Ser irreverente é um custo que, às vezes, visto de fora, parece difícil de suportar. Arrisca-se o ostracismo. Mas se o ostracismo for pena branda, ou até favor que fazem e a vítima se galanteie com o degredo, a irreverência é um lugar de culto, um método precioso. A vítima do degredo nem se considera vítima. Os irreverentes arrostam com o lastro do mau feitio. Tecem-se elucubrações metafóricas sobre os seus maus fígados. Se tais julgamentos servirem para manter a anemia da turba, e se a turba fizer questão em manter-se anémica, os irreverentes contentam-se por contribuírem para a paz de espírito de gente confinada às suas exíguas fronteiras.

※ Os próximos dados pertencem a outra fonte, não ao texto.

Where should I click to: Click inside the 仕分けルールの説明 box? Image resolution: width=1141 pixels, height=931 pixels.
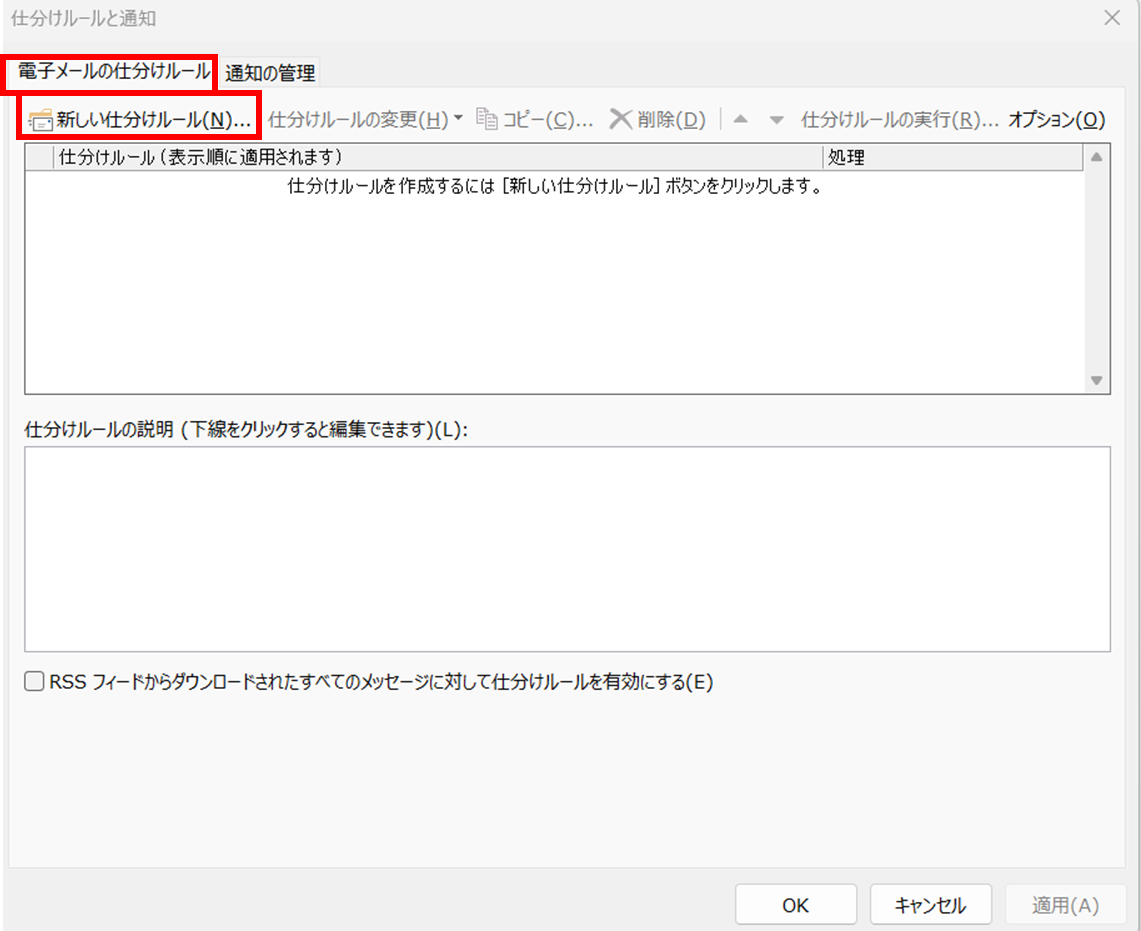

A irreverência manda o pensamento lobrigar terrenos inexplorados. Manda os hábitos para a lama, hasteando os maus hábitos em militância. Não pactua com os lugares onde tudo é ordeiro, onde ninguém contesta os instalados, onde as pessoas têm medo de compor perguntas, onde o silêncio habilita a corrupção do pensamento. A irreverência desafia estes lugares-comuns. É uma sinfonia à grandeza das pessoas que se conseguem deslaçar das peias urdidas pelos donos das convenções. O mal do irreverente é que habita um certo niilismo. Se a sua irreverência se transformasse em novo lugar convencionado, o irreverente perdia o chão debaixo dos pés. Mal por mal, prefere continuar a ser irreverente. E insubmisso. E, se assim for preciso, niilista.